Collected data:
++++
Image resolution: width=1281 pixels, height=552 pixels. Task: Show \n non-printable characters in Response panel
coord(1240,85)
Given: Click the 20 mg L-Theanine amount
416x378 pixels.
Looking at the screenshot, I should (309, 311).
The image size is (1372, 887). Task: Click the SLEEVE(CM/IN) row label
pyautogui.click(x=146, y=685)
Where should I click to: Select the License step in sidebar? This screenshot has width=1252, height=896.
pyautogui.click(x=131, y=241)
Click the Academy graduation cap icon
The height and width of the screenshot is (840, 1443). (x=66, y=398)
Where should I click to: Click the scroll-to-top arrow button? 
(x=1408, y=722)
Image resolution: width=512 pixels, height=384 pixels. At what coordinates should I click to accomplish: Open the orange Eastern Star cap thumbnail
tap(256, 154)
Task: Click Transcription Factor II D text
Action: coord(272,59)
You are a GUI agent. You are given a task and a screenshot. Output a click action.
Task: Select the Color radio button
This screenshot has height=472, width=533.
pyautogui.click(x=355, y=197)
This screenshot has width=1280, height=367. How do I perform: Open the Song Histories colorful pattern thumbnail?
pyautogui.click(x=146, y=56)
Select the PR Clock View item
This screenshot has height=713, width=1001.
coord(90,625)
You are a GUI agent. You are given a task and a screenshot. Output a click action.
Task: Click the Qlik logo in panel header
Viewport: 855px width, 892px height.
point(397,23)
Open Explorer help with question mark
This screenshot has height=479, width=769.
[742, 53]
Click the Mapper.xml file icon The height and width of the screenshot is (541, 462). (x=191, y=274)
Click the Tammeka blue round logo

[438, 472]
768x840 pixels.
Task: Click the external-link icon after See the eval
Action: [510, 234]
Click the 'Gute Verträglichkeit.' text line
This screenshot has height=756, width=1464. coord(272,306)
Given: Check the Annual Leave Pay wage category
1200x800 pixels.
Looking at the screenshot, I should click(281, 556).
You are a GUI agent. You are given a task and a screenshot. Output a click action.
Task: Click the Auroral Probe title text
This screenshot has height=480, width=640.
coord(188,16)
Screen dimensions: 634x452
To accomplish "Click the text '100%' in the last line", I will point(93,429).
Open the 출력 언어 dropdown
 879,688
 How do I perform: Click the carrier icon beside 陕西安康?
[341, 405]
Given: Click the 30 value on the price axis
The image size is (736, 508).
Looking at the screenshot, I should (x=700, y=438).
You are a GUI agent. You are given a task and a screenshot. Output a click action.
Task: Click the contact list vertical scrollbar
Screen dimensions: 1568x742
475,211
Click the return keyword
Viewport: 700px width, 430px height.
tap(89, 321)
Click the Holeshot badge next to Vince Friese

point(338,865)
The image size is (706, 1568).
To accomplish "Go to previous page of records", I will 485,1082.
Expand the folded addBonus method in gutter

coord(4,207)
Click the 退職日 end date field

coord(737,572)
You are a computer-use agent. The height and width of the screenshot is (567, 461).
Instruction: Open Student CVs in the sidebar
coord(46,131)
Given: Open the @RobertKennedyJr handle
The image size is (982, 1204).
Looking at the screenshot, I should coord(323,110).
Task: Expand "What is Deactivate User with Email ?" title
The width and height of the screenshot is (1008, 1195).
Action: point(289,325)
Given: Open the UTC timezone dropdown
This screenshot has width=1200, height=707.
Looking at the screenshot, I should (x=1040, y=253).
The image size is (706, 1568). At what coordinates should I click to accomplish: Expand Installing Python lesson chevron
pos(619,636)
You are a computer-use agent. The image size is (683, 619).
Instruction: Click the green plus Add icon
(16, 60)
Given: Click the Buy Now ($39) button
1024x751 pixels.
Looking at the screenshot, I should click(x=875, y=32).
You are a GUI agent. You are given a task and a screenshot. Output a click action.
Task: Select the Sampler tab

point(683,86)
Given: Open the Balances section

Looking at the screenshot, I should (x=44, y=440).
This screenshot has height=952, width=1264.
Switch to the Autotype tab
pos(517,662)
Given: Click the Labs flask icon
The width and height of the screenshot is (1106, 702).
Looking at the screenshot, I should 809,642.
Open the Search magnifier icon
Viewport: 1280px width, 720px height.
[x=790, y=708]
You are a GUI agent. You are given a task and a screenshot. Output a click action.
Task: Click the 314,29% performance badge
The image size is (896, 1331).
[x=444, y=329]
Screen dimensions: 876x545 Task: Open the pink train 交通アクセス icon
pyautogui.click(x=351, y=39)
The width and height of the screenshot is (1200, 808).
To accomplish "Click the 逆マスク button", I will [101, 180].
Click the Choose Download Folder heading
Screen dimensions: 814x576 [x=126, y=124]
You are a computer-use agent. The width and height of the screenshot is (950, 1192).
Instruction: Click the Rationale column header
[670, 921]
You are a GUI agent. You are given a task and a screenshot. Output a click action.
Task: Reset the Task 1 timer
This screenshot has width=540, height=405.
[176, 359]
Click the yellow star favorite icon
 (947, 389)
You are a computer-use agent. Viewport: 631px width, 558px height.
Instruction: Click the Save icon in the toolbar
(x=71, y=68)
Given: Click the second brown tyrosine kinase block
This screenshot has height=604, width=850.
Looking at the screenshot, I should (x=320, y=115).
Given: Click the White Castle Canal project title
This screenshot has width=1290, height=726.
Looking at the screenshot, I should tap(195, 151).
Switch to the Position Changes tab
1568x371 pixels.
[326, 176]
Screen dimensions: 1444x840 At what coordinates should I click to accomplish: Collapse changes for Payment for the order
++++
Work item:
All lines above from the one with "Task: Click the Auroral Probe title text" to the one with "Task: Click the contact", inclusive, should be copied exactly, and no other lines.

Written response:
Task: Click the Auroral Probe title text
This screenshot has height=480, width=640.
coord(188,16)
Screen dimensions: 634x452
To accomplish "Click the text '100%' in the last line", I will point(93,429).
Open the 출력 언어 dropdown
 879,688
 How do I perform: Click the carrier icon beside 陕西安康?
[341, 405]
Given: Click the 30 value on the price axis
The image size is (736, 508).
Looking at the screenshot, I should (x=700, y=438).
You are a GUI agent. You are given a task and a screenshot. Output a click action.
Task: Click the contact list vertical scrollbar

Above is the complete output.